Useful tools for coding
Useful tools and software for coding
If you are just beginning with coding, I’d recommend going for the free software and applications. Later on, you can upgrade to a paid alternative with more functionalities and better support.
Basically, your toolkit will consist of the following programs and tools:
- Text editor for writing code
- Photo editor for managing your images
- Command-Line Interface (CLI) for interacting with your operating system
- Domains and hosting plans for deploying your projects
- FTP client for transferring your files
- Web browser for development and testing
- Version control tools: Git and GitHub
For my recommendations for each of these tools for beginners, check out the Resources page.
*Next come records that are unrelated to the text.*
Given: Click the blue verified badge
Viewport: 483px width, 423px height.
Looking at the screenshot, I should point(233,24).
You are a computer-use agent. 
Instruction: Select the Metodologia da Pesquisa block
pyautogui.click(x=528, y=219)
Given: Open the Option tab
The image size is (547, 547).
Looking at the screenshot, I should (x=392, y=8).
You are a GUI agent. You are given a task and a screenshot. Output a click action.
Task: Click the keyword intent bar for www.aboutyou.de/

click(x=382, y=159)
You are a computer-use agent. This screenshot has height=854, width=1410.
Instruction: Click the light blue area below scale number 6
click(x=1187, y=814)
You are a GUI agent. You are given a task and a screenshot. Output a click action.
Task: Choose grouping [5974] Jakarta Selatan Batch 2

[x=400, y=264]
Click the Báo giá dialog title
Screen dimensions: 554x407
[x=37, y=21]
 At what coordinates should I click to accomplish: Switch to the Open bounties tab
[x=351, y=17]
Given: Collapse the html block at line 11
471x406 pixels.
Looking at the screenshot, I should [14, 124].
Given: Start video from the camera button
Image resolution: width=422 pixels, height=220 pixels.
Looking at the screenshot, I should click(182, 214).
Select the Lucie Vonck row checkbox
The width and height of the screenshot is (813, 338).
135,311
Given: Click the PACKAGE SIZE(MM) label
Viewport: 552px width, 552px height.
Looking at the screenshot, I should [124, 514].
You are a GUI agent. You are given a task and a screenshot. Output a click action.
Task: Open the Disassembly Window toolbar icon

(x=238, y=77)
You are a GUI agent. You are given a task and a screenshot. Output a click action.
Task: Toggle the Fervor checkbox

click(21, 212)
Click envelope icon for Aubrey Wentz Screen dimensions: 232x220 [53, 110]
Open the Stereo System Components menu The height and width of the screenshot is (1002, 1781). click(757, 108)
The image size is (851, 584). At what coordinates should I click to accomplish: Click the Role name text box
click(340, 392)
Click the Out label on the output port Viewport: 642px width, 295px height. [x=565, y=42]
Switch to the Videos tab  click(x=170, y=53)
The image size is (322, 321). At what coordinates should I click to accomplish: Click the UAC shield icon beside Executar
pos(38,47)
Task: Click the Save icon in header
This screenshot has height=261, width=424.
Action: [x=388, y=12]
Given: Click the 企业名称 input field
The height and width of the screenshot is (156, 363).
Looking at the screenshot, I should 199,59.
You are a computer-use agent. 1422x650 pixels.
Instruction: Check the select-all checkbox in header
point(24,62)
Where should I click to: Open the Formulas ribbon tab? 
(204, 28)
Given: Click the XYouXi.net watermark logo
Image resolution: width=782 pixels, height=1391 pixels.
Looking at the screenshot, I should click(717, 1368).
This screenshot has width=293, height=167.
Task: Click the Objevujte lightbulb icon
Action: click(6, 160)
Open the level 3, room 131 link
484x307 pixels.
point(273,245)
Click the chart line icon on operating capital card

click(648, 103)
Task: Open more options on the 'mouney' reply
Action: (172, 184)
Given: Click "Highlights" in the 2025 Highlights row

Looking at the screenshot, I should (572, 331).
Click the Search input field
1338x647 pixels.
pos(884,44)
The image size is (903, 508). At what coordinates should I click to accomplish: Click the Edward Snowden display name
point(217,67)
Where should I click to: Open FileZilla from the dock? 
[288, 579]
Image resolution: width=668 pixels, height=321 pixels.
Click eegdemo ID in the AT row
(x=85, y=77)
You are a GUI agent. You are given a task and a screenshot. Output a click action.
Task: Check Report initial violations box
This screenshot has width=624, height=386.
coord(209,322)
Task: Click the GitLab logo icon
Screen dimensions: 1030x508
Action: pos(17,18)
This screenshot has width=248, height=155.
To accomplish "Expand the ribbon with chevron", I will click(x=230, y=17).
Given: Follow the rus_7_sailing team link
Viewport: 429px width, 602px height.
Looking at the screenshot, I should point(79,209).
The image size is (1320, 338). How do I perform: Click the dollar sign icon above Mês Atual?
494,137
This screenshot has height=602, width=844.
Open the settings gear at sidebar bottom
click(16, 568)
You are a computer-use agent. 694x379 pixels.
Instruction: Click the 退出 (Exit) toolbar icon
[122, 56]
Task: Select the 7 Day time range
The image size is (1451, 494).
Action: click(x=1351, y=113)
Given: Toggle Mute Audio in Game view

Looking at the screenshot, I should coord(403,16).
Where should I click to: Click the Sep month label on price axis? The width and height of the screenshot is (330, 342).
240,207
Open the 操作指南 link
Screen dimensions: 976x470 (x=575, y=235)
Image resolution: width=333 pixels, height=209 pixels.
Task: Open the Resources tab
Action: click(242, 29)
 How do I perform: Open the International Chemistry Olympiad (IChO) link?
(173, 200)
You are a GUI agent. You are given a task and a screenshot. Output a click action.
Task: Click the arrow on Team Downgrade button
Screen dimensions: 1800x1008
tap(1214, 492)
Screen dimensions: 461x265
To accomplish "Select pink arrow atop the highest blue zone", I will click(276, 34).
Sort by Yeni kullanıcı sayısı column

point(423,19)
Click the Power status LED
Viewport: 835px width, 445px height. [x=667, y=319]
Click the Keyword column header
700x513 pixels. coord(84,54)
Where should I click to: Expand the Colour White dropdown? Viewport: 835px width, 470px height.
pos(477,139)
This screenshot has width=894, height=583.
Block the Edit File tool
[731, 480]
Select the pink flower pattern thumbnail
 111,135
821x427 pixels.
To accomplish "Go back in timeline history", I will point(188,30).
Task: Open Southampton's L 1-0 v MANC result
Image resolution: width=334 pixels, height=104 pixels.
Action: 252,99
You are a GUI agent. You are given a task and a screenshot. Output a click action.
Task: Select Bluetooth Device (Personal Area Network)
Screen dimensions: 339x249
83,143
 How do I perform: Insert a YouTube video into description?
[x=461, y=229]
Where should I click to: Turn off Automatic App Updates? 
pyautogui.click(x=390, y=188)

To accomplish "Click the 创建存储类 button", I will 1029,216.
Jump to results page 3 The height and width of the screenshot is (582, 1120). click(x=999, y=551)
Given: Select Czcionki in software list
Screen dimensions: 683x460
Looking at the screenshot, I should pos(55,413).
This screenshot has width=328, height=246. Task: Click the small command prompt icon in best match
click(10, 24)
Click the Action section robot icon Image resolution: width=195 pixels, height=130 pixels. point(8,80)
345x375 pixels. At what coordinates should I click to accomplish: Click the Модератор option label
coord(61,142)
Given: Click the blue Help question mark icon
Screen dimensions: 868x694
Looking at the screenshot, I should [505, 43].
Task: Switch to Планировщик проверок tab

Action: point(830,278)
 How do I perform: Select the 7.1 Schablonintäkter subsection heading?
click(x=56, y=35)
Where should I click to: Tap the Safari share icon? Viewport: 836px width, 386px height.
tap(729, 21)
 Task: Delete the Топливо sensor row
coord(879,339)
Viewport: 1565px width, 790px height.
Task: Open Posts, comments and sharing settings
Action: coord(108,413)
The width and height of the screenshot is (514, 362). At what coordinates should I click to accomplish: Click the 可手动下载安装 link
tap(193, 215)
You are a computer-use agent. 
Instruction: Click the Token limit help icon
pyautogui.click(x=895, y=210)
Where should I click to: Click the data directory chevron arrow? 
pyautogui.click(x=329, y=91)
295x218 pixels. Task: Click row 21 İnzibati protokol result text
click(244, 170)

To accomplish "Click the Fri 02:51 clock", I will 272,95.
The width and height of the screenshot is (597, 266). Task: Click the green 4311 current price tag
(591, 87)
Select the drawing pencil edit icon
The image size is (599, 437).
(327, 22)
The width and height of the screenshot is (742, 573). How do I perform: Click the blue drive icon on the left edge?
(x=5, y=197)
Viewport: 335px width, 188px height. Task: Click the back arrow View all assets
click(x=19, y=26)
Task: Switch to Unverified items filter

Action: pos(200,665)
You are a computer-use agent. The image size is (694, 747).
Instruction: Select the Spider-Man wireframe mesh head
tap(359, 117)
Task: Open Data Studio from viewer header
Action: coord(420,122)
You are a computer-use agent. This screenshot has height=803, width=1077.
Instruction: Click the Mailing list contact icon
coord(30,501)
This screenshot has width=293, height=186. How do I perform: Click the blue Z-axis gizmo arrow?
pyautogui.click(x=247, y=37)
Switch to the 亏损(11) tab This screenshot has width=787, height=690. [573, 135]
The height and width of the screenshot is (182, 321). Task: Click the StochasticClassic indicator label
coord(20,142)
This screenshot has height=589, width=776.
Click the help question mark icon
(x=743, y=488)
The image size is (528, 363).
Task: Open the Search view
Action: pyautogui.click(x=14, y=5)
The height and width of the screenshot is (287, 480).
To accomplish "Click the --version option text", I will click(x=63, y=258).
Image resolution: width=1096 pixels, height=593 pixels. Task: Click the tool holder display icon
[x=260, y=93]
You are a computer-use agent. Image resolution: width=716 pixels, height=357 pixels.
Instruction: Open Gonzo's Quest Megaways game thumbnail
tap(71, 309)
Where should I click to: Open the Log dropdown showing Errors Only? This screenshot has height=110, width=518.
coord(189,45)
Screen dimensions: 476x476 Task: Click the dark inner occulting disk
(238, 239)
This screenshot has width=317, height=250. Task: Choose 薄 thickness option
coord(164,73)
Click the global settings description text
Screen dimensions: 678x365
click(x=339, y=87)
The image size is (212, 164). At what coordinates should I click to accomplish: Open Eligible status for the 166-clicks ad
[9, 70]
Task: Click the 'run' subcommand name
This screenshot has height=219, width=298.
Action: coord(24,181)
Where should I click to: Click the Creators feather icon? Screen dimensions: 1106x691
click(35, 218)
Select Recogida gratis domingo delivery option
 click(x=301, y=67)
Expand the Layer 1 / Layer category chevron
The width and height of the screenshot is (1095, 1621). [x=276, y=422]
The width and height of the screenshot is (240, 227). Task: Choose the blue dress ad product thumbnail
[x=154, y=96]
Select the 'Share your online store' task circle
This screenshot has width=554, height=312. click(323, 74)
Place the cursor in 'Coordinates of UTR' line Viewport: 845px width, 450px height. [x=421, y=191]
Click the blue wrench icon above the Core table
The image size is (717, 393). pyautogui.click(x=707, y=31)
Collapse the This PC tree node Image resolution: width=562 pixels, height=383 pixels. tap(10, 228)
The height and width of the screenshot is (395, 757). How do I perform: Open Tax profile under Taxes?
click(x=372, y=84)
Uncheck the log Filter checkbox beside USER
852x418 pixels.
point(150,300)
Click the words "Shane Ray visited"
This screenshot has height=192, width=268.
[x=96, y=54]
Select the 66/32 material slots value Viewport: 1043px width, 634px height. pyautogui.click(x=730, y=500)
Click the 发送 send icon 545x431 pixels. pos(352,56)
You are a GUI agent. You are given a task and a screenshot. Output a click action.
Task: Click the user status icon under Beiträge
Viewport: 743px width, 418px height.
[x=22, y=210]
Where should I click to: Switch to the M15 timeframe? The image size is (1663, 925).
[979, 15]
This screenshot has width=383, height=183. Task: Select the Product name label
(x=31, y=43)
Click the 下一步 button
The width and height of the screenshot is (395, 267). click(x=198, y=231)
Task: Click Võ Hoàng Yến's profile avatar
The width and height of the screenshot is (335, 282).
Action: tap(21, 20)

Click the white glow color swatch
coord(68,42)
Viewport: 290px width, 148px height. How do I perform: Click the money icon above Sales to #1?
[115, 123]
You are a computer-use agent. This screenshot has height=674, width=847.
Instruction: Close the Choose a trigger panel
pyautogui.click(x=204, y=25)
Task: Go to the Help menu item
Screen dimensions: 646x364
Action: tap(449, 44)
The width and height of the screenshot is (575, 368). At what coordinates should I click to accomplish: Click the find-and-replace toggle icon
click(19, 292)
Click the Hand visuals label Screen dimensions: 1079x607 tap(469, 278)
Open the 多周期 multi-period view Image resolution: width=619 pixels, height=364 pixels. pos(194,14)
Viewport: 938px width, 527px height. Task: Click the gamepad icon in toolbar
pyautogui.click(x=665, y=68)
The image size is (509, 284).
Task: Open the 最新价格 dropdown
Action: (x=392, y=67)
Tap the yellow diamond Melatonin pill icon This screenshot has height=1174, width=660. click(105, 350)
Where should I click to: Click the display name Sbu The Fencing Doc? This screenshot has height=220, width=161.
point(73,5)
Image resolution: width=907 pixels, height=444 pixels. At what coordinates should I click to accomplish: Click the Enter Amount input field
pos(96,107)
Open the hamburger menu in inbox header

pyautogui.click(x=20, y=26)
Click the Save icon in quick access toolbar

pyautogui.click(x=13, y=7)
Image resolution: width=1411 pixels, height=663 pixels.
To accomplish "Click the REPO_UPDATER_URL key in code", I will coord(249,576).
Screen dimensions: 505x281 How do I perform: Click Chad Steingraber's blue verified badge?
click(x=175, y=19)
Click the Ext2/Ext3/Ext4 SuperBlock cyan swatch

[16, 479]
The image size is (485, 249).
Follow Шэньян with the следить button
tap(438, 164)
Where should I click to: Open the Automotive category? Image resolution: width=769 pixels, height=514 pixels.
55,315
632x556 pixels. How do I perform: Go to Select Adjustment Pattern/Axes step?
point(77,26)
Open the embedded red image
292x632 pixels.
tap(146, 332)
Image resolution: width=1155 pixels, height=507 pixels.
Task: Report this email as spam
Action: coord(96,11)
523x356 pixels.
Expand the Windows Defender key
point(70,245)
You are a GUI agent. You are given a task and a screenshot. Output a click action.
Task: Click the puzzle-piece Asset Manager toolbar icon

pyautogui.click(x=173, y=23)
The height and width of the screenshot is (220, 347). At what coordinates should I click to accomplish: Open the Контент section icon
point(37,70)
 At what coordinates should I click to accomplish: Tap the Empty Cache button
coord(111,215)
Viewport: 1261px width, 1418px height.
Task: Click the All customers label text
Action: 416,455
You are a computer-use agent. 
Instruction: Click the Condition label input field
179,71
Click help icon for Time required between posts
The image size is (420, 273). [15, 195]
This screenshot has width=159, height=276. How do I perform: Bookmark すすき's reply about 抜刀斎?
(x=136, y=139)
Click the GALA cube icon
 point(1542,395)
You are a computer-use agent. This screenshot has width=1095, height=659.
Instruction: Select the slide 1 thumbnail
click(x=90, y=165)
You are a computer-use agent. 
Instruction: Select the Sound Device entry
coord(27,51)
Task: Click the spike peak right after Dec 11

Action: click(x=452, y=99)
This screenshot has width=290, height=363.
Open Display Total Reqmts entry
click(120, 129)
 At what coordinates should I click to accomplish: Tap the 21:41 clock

Text editor for writing code
Text editors are quite simply programs where you write all your programming language code and save your files with an appropriate file extension, like .html for files containing HTML markup, or .css for files written in CSS, for instance.
These files are then executed appropriately to run your code or your program.
A good text editor is probably one of the most important tools you’ll need for writing code. Therefore, you should find one that suits your needs and feels easy to use.
You can use a basic text editor like Notepad on Windows or TextEdit on Mac. However, these don’t offer any additional, helpful functionalities for writing code. They don’t highlight your syntax or point out the spots where you might have forgotten to add a final semicolon or a closing tag for an HTML element.
So why not simply use MS Word for writing your code files then? Text processing tools like that don’t output “clean” code. Files written in MS Word, for example, contain rules for formatting, for instance. That’s why they aren’t suitable for this purpose.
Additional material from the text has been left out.